Excerpted data:
⁂
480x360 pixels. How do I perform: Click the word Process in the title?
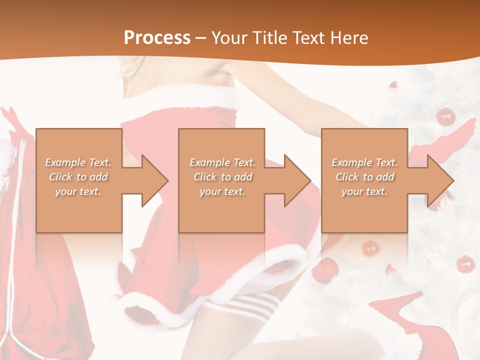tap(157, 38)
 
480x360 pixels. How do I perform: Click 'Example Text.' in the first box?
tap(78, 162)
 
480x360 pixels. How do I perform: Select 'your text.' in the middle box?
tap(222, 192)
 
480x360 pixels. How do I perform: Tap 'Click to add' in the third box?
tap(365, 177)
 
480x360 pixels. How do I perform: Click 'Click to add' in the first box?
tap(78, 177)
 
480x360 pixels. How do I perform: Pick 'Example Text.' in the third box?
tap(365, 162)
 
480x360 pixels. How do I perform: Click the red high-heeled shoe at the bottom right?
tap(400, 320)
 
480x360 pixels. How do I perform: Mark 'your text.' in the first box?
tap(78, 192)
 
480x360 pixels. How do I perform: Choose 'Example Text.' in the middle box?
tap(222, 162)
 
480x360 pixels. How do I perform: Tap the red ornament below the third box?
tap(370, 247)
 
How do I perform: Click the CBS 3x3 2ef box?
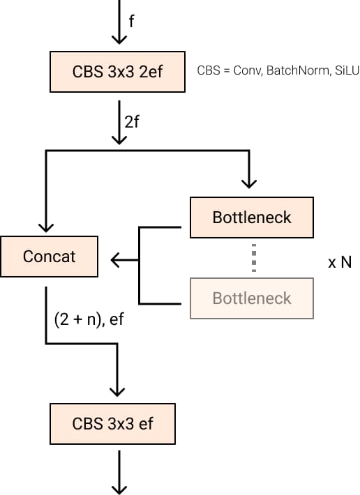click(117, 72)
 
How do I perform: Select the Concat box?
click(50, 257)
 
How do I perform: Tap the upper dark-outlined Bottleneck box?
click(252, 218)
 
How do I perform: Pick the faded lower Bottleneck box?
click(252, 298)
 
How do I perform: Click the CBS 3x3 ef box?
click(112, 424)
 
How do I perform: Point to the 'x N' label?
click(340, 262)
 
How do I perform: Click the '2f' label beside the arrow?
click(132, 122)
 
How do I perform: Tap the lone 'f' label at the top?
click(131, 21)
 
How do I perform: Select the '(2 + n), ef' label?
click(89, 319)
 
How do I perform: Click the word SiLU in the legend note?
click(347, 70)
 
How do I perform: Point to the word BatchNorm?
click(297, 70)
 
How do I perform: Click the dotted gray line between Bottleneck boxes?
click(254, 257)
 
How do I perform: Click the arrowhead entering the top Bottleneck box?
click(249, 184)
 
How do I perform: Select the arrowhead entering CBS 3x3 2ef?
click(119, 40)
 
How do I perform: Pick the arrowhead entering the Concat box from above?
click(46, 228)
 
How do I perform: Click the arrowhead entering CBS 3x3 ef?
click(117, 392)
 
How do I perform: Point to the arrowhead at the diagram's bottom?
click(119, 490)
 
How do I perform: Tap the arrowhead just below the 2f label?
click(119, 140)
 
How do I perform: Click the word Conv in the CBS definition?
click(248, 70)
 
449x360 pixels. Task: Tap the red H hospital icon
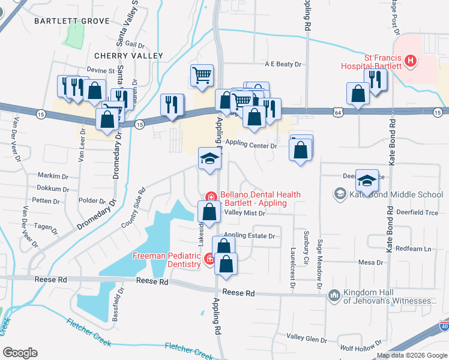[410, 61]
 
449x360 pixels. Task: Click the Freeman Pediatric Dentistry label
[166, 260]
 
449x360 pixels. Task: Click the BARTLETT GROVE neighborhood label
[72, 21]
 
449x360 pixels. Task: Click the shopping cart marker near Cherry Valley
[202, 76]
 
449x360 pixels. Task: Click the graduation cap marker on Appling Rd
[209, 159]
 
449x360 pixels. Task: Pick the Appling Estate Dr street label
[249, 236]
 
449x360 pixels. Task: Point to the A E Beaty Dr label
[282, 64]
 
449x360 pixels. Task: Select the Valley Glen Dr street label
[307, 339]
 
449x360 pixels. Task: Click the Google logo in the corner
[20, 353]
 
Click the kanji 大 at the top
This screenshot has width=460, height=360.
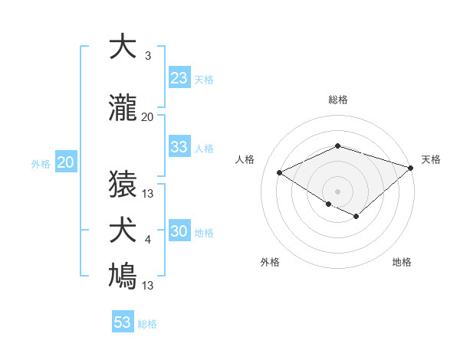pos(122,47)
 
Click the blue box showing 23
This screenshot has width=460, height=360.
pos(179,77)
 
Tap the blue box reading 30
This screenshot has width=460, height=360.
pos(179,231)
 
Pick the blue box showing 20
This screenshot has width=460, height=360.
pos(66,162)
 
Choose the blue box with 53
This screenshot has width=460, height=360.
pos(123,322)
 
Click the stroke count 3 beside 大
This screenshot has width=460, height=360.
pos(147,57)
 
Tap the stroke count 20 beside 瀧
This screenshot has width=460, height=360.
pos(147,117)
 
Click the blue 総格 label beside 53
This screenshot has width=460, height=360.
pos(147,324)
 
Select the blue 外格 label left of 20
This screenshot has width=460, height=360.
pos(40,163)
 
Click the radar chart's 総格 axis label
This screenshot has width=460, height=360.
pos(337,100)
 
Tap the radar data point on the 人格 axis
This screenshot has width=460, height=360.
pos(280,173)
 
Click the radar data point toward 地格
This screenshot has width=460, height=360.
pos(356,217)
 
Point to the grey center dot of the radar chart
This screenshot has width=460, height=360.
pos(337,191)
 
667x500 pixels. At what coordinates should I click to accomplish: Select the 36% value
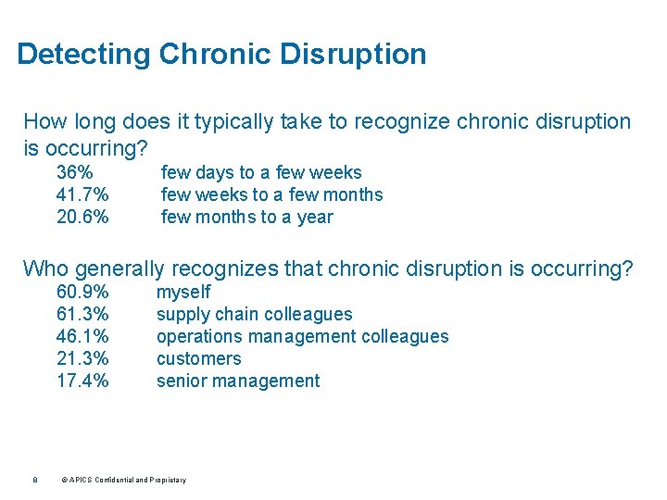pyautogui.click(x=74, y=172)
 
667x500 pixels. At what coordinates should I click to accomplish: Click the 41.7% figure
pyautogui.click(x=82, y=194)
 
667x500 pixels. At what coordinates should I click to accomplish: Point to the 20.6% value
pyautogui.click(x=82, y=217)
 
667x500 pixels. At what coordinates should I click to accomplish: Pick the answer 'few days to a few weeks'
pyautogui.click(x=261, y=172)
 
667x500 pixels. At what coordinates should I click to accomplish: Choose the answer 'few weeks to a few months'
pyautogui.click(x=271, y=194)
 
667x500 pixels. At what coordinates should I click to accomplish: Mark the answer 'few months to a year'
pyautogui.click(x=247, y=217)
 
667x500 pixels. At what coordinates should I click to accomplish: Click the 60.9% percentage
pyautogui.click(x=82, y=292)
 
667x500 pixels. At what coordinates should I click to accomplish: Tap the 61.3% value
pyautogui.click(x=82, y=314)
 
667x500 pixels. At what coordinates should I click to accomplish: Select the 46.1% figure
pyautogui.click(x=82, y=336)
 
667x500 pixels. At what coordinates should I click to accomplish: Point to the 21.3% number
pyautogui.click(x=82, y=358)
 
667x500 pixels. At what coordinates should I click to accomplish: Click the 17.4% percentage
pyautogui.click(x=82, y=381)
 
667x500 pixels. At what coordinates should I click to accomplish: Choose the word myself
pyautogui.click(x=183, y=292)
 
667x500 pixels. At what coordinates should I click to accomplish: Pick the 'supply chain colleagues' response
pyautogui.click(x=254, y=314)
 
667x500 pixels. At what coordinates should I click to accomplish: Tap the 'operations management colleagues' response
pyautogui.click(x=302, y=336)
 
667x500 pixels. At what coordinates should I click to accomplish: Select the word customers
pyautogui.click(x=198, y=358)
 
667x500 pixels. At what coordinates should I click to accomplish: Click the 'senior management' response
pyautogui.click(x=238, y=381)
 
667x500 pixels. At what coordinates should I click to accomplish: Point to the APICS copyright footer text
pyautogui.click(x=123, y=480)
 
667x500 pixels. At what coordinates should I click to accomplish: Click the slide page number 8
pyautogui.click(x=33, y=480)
⁂
What is required: Reproduce the entire listing above line for line, leaving out the pictures.

Right answer:
480x360 pixels. How do I perform: Click the word Process in the title?
tap(157, 38)
 
480x360 pixels. How do I perform: Click 'Example Text.' in the first box?
tap(78, 162)
 
480x360 pixels. How do I perform: Select 'your text.' in the middle box?
tap(222, 192)
 
480x360 pixels. How do I perform: Tap 'Click to add' in the third box?
tap(365, 177)
 
480x360 pixels. How do I perform: Click 'Click to add' in the first box?
tap(78, 177)
 
480x360 pixels. How do I perform: Pick 'Example Text.' in the third box?
tap(365, 162)
 
480x360 pixels. How do I perform: Click the red high-heeled shoe at the bottom right?
tap(400, 320)
 
480x360 pixels. How do I perform: Mark 'your text.' in the first box?
tap(78, 192)
 
480x360 pixels. How do I perform: Choose 'Example Text.' in the middle box?
tap(222, 162)
 
480x360 pixels. How do I perform: Tap the red ornament below the third box?
tap(370, 247)
 
How do I perform: Click the CBS 3x3 2ef box?
click(117, 72)
 
How do I perform: Select the Concat box?
click(50, 257)
 
How do I perform: Tap the upper dark-outlined Bottleneck box?
click(252, 218)
 
How do I perform: Pick the faded lower Bottleneck box?
click(252, 298)
 
How do I perform: Click the CBS 3x3 ef box?
click(112, 424)
 
How do I perform: Point to the 'x N' label?
click(340, 262)
 
How do I perform: Click the '2f' label beside the arrow?
click(132, 122)
 
How do I perform: Tap the lone 'f' label at the top?
click(131, 21)
 
How do I perform: Select the '(2 + n), ef' label?
click(89, 319)
 
How do I perform: Click the word SiLU in the legend note?
click(347, 70)
 
How do I perform: Point to the word BatchNorm?
click(297, 70)
 
How do I perform: Click the dotted gray line between Bottleneck boxes?
click(254, 257)
 
How do I perform: Click the arrowhead entering the top Bottleneck box?
click(249, 184)
 
How do I perform: Select the arrowhead entering CBS 3x3 2ef?
click(119, 40)
 
How do I perform: Pick the arrowhead entering the Concat box from above?
click(46, 228)
 
How do I perform: Click the arrowhead entering CBS 3x3 ef?
click(117, 392)
 
How do I perform: Point to the arrowhead at the diagram's bottom?
click(119, 490)
 
How do I perform: Tap the arrowhead just below the 2f label?
click(119, 140)
 
How do I perform: Click the word Conv in the CBS definition?
click(248, 70)
 
449x360 pixels. Task: Tap the red H hospital icon
[410, 61]
 
449x360 pixels. Task: Click the Freeman Pediatric Dentistry label
[166, 260]
 
449x360 pixels. Task: Click the BARTLETT GROVE neighborhood label
[72, 21]
 
449x360 pixels. Task: Click the shopping cart marker near Cherry Valley
[202, 76]
 
449x360 pixels. Task: Click the graduation cap marker on Appling Rd
[209, 159]
 
449x360 pixels. Task: Pick the Appling Estate Dr street label
[249, 236]
 
449x360 pixels. Task: Point to the A E Beaty Dr label
[282, 64]
 
449x360 pixels. Task: Select the Valley Glen Dr street label
[307, 339]
 
449x360 pixels. Task: Click the Google logo in the corner
[20, 353]
 
Click the kanji 大 at the top
This screenshot has width=460, height=360.
pos(122,47)
 
Click the blue box showing 23
This screenshot has width=460, height=360.
pos(179,77)
 
Tap the blue box reading 30
This screenshot has width=460, height=360.
pos(179,231)
 
Pick the blue box showing 20
This screenshot has width=460, height=360.
pos(66,162)
 
Choose the blue box with 53
This screenshot has width=460, height=360.
pos(123,322)
 
Click the stroke count 3 beside 大
This screenshot has width=460, height=360.
pos(147,57)
 
Tap the stroke count 20 beside 瀧
This screenshot has width=460, height=360.
pos(147,117)
 
Click the blue 総格 label beside 53
This screenshot has width=460, height=360.
pos(147,324)
 
Select the blue 外格 label left of 20
This screenshot has width=460, height=360.
pos(40,163)
 
Click the radar chart's 総格 axis label
This screenshot has width=460, height=360.
pos(337,100)
 
Tap the radar data point on the 人格 axis
This screenshot has width=460, height=360.
pos(280,173)
 
Click the radar data point toward 地格
This screenshot has width=460, height=360.
pos(356,217)
 
Point to the grey center dot of the radar chart
This screenshot has width=460, height=360.
pos(337,191)
 
667x500 pixels. At what coordinates should I click to accomplish: Select the 36% value
pyautogui.click(x=74, y=172)
 
667x500 pixels. At what coordinates should I click to accomplish: Click the 41.7% figure
pyautogui.click(x=82, y=194)
 
667x500 pixels. At what coordinates should I click to accomplish: Point to the 20.6% value
pyautogui.click(x=82, y=217)
 
667x500 pixels. At what coordinates should I click to accomplish: Pick the answer 'few days to a few weeks'
pyautogui.click(x=261, y=172)
 
667x500 pixels. At what coordinates should I click to accomplish: Choose the answer 'few weeks to a few months'
pyautogui.click(x=271, y=194)
 
667x500 pixels. At what coordinates should I click to accomplish: Mark the answer 'few months to a year'
pyautogui.click(x=247, y=217)
 
667x500 pixels. At what coordinates should I click to accomplish: Click the 60.9% percentage
pyautogui.click(x=82, y=292)
 
667x500 pixels. At what coordinates should I click to accomplish: Tap the 61.3% value
pyautogui.click(x=82, y=314)
 
667x500 pixels. At what coordinates should I click to accomplish: Select the 46.1% figure
pyautogui.click(x=82, y=336)
 
667x500 pixels. At what coordinates should I click to accomplish: Point to the 21.3% number
pyautogui.click(x=82, y=358)
 
667x500 pixels. At what coordinates should I click to accomplish: Click the 17.4% percentage
pyautogui.click(x=82, y=381)
 
667x500 pixels. At what coordinates should I click to accomplish: Choose the word myself
pyautogui.click(x=183, y=292)
 
667x500 pixels. At what coordinates should I click to accomplish: Pick the 'supply chain colleagues' response
pyautogui.click(x=254, y=314)
 
667x500 pixels. At what coordinates should I click to accomplish: Tap the 'operations management colleagues' response
pyautogui.click(x=302, y=336)
 
667x500 pixels. At what coordinates should I click to accomplish: Select the word customers
pyautogui.click(x=198, y=358)
 
667x500 pixels. At what coordinates should I click to accomplish: Click the 'senior management' response
pyautogui.click(x=238, y=381)
 
667x500 pixels. At what coordinates should I click to accomplish: Point to the APICS copyright footer text
pyautogui.click(x=123, y=480)
 
667x500 pixels. At what coordinates should I click to accomplish: Click the slide page number 8
pyautogui.click(x=33, y=480)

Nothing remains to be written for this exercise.